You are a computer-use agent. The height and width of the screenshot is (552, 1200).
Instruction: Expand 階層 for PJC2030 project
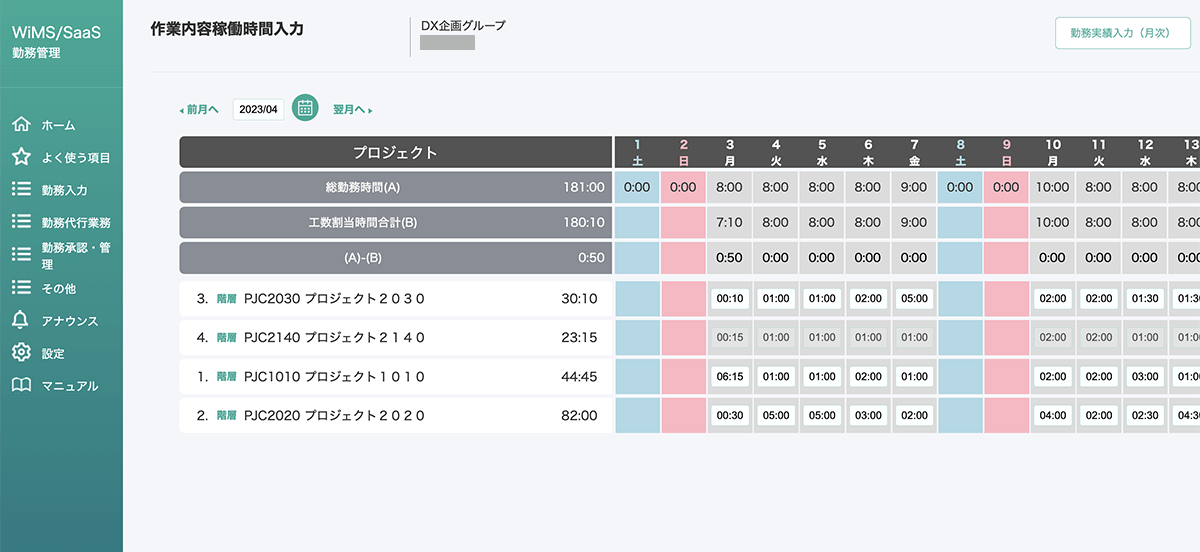pyautogui.click(x=226, y=298)
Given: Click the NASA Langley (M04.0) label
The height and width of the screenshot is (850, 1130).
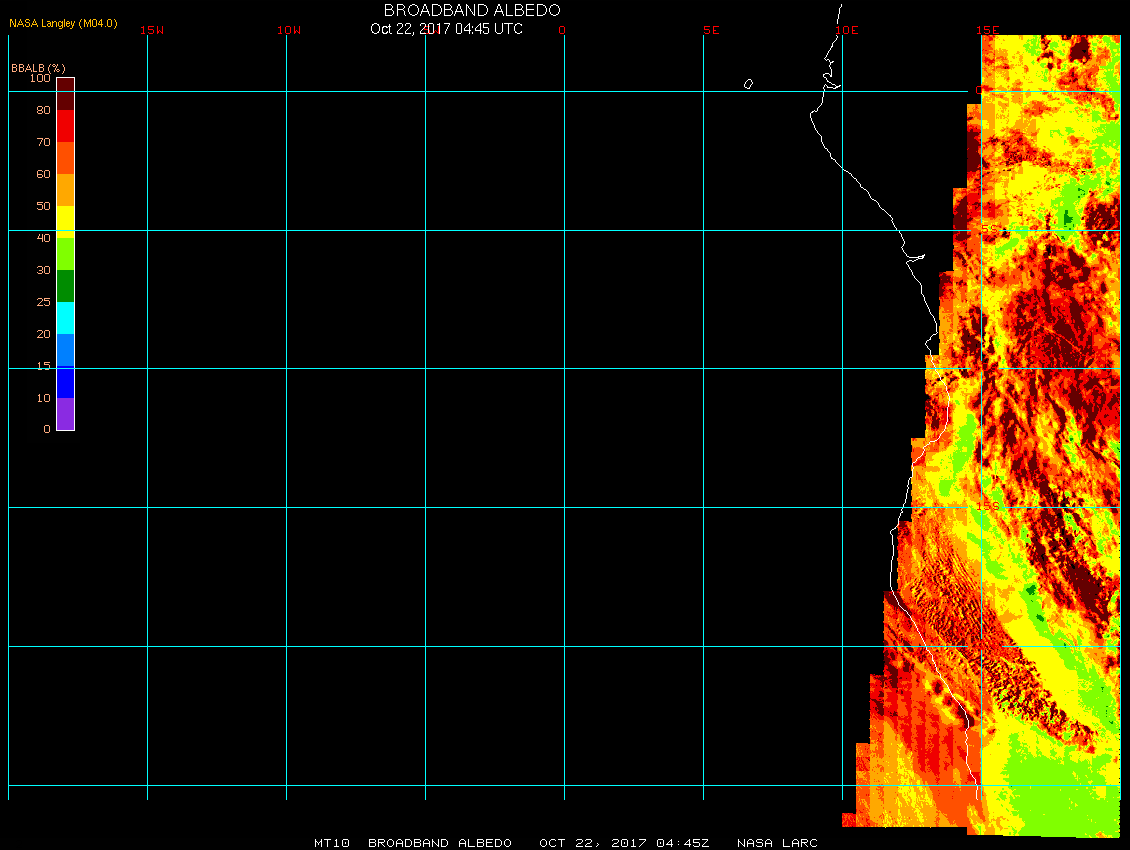Looking at the screenshot, I should [63, 23].
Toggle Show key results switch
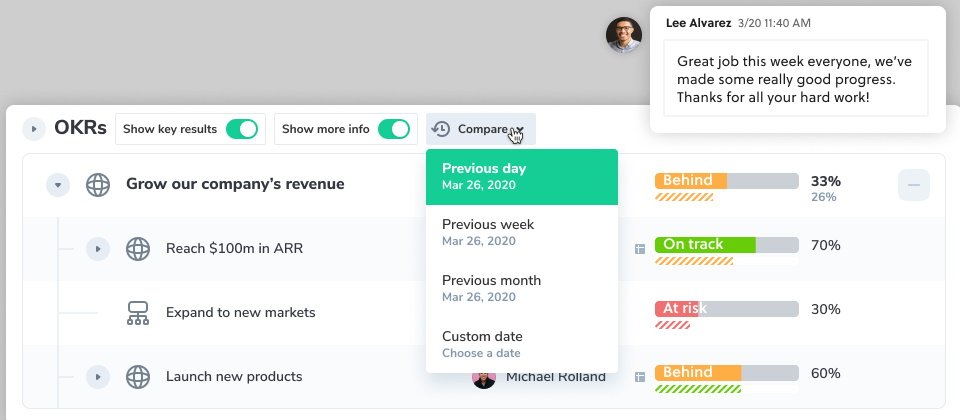 242,129
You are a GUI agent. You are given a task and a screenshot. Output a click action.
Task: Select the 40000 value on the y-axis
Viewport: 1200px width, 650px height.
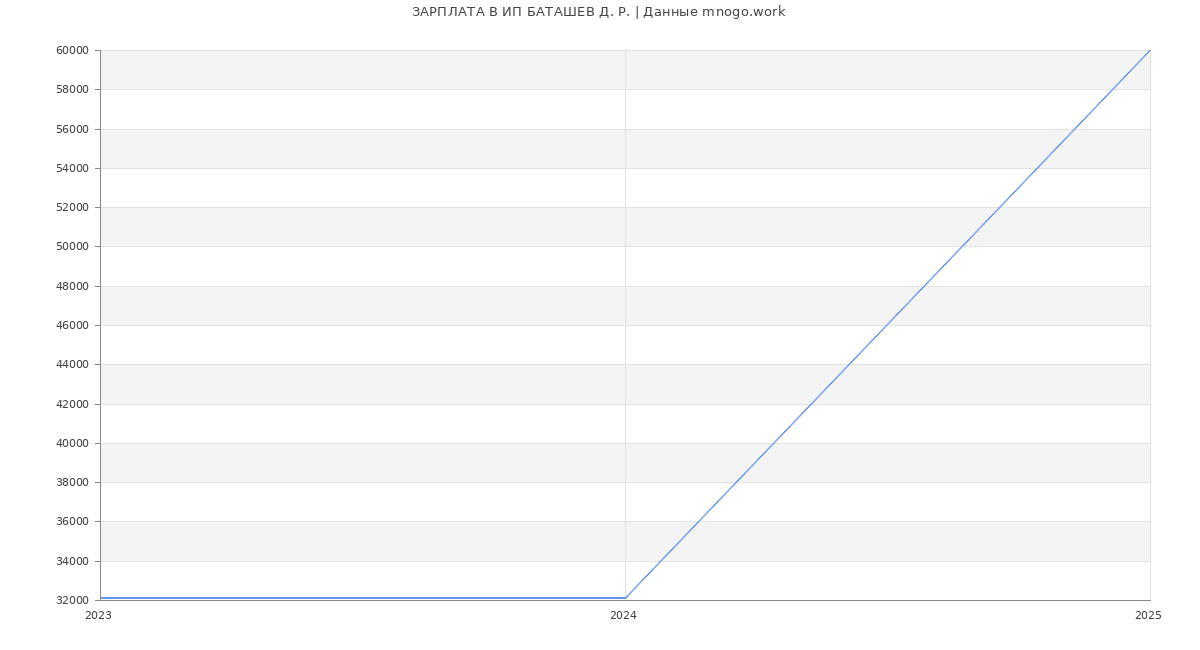[x=73, y=443]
•••••
■ WHAT THE EXERCISE ASKS:
What is needed is an exact transcription of every entry, minus the pictures.

■ YOUR RESPONSE:
You are a computer-use agent. The height and width of the screenshot is (552, 1200).
Instruction: Expand 階層 for PJC2030 project
pyautogui.click(x=226, y=298)
Given: Click the NASA Langley (M04.0) label
The height and width of the screenshot is (850, 1130).
Looking at the screenshot, I should [63, 23].
Toggle Show key results switch
 242,129
You are a GUI agent. You are given a task and a screenshot. Output a click action.
Task: Select the 40000 value on the y-axis
Viewport: 1200px width, 650px height.
[x=73, y=443]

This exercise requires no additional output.